How a Silent Meditation Retreat Prepared Me for the COVID-19 Pandemic

Quinton Skinner
North Mag
Published in
4 min readApr 16, 2020
Istanbul street during the COVID-19 epidemic by Maurice Flesier

Last autumn, I drove one hour east to the small town of Menomenie, Wisconsin, where I spent 11 days and 10 nights at a Vipassana meditation center. Already an experienced meditator, my goals for the retreat were fairly specific: to sit with, and explore, concepts springing from Buddhist philosophy in order to deepen my practice and brighten my experience of everyday life. Of course at the time I had no idea how the lessons I learned there would apply to sheltering at home during a global pandemic just months later.

The timetable at the retreat was strict and unvarying. A bell woke us at four every morning. The first meditation session began at 4:30. While there were three one-hour “hard” meditation sessions every day, each lasting an hour and during which the goal was not to move from one’s preferred position (I logged those hours on the floor on a cushion), in all the day was made up of more than ten hours of meditation interspersed with instruction and two meal breaks. The day ended at 9:30, when students returned to their dormitories for lights out.

It was serious stuff, ten days of intense concentration and focus. While the students were segregated by gender, one aspect that lightened the difficulty was the community of other students — in my case, about a dozen other men. But there was a catch. For the duration of that ten days, we made a pledge to observe the concept of “noble silence.”

That meant no talking, except in short sessions with the teachers that occurred roughly every other day. It also meant no hand gestures, eye contact, or communication of any kind. We were to spend ten days in self-imposed isolation, in close physical contact with other people (including sharing sleeping quarters and using shared bathrooms) but without a moment of conversation or connection. It was a kind of spiritual quarantine.
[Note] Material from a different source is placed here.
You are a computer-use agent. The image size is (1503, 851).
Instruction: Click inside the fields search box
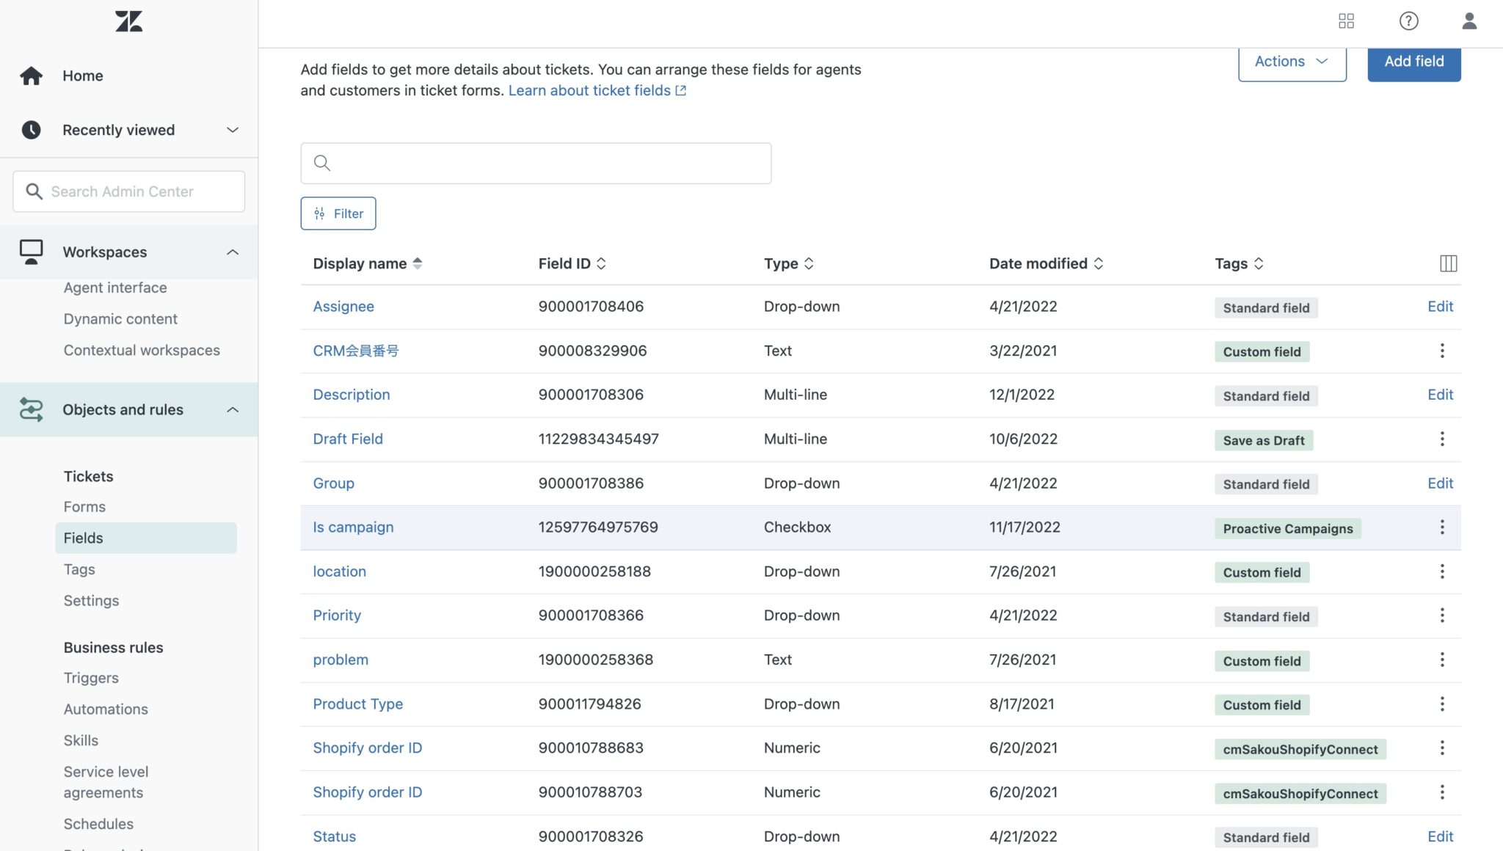click(x=536, y=163)

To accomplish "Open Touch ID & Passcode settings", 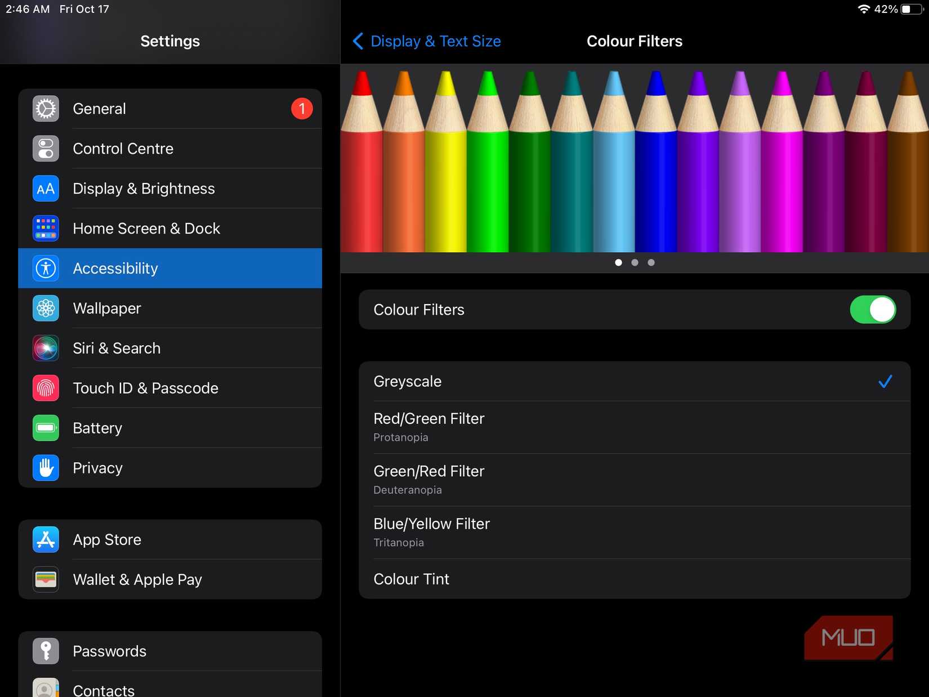I will [x=46, y=388].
And then, about six months later, the chain of events that unfurled with surreal rapidness. The first cases in Washington state. The rapid spread of COVID-19 and the warnings from experts. The waves of school closures. The restaurants and bars shuttering. The order to shelter in place. The Zoom calls and FaceTime sessions with family and friends staring back from our screens as though trapped inside in some kind of dream, and knowing that we looked the same to them.

The isolation came over us so quickly, we barely had time to absorb its impact. In my case, I have been lucky enough to have a comfortable home, and a spouse with whom I get along very well. But as the weeks go on, we feel the need to spend part of the day away from one another, as though careful not to squander the warmth and connection of one another’s company with over-familiarity. We isolate within our isolation, working on projects and, yes, meditating.

I find myself remembering the lessons of that retreat. Now as then, keeping to a routine makes the experience of time passing in a relative vacuum more meaningful. It seems to be built into us as beings, living for thousands of years in harmony with the rising and setting of the sun. As with the retreat, eating simple and home-cooked foods helps with balance. Before the pandemic, we ate at restaurants probably three or four times a week; now we build our days around what to make from the week-plus of groceries we store after each infrequent trip to the grocery store.

But there’s more. There is a quality to the silence that teaches us that it is more than the absence of noise, of talk, of activity. The silence exposes the true power of our minds, free from distraction in a way that can be both exhilarating and terrifying. Isolation teaches us how profoundly each individual mind creates and sustains the worlds in which we live — as well as how these moods, opinions, fears, memories, and emotions flit and churn upon the canvas of experience like clouds in the sky. They move, they thunder, they obscure, they vanish. Like the weather, our inner experience never stops, and never stays the same.

There were moments during every single day of my meditation retreat when I wished more than anything else that I wasn’t there. That’s certainly the case during these fraught and immensely challenging weeks.

There’s another lesson, though. During the retreat I was unable to communicate with my fellow students, but I knew they were there. I sensed their shared humanity, their kinship with me, in a way that transcended everyday social interactions. I didn’t know them, but I cared about them. I knew they were struggling, just like me. I was rooting for them, with a spontaneous compassion that is so difficult to feel during “regular” times.

These days are that experience writ large. Most of the human species across the planet are experiencing this mix of fear, grief, uncertainty and, at times, relief and gratitude that life will continue and love will endure.

It’s possible that there has never been an experience shared by as many of us at the same time as what we’re going through now. It makes it possible to open one’s heart to the billions of others, all those minds and spirits suspended in hope and doubt, our differences erased by the hand of history at least for a while.

The biggest lesson I learned from my retreat was that my inner goals were far less important than the feelings of connection and compassion that lie underneath everyday life. In a strange paradox, isolation taught me to feel that link in a way I never had before. One of my greatest hopes for these days, amid tragedy and challenge, is that we’ll share some form of this awakening as we rebuild what comes next.